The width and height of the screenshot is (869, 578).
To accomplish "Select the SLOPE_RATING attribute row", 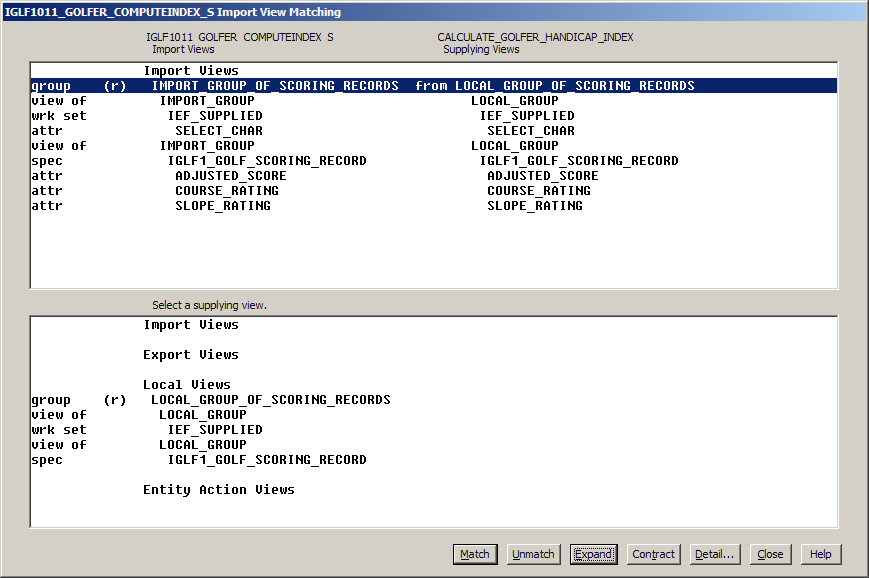I will [x=223, y=206].
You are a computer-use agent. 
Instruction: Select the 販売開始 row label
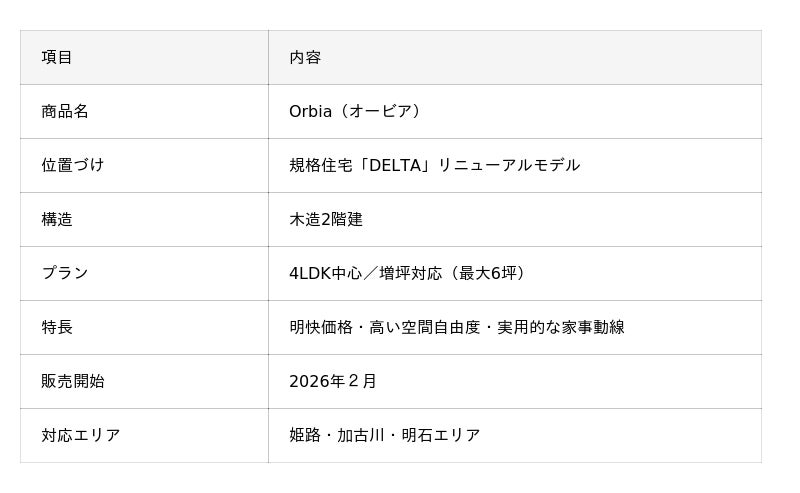[72, 381]

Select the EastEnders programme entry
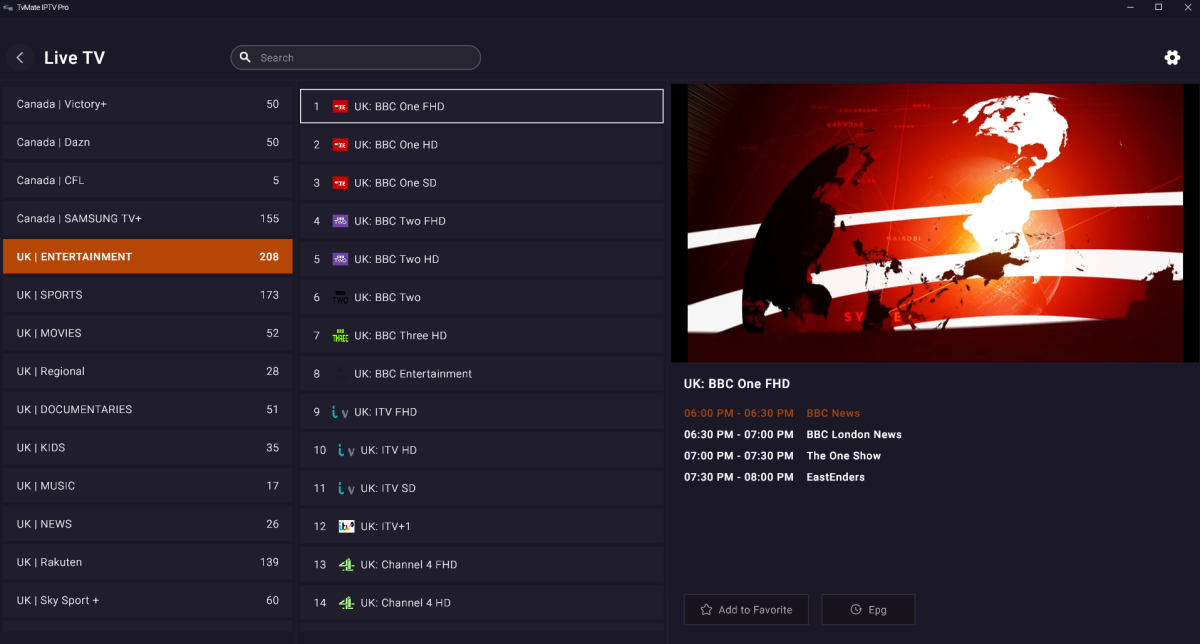pos(835,477)
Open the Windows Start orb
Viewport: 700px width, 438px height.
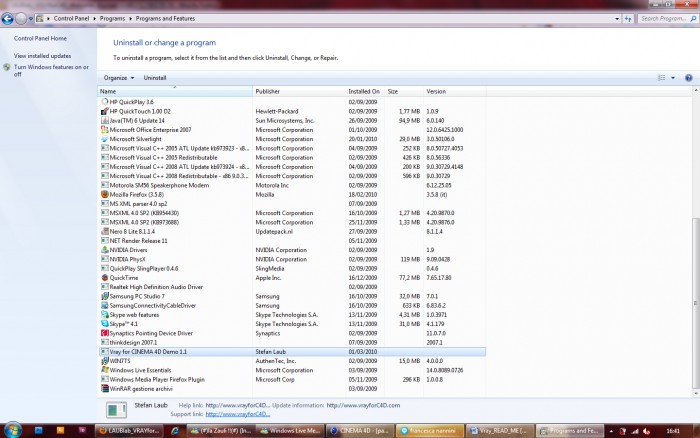(x=12, y=431)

▶ [EXERCISE INSTRUCTIONS] Leave out the pictures, and retype exactly the lines from the one containing "Open the Windows Start orb" through the last line of the data above, no more and no less.

▶ [RESPONSE FOR THIS EXERCISE]
Open the Windows Start orb
Viewport: 700px width, 438px height.
(x=12, y=431)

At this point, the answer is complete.